[Extracted data entries]
================

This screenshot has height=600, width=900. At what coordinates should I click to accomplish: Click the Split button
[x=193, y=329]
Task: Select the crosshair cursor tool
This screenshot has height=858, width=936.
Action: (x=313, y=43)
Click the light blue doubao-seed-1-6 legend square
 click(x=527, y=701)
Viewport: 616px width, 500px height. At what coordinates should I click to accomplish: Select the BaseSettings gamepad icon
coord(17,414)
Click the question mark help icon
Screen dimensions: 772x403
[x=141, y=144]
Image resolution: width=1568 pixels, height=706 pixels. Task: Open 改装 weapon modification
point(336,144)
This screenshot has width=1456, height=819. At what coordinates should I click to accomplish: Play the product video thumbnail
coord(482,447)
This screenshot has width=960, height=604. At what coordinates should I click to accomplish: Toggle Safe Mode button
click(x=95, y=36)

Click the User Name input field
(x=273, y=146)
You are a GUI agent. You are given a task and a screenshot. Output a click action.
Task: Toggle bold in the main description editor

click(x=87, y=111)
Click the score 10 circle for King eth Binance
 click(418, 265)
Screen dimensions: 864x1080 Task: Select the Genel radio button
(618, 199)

================

→ Task instructions
Take the line containing "Task: Toggle bold" as the start and the last line of the data as the end, and reproduce that range exactly.

→ Task response
Task: Toggle bold in the main description editor

click(x=87, y=111)
Click the score 10 circle for King eth Binance
 click(418, 265)
Screen dimensions: 864x1080 Task: Select the Genel radio button
(618, 199)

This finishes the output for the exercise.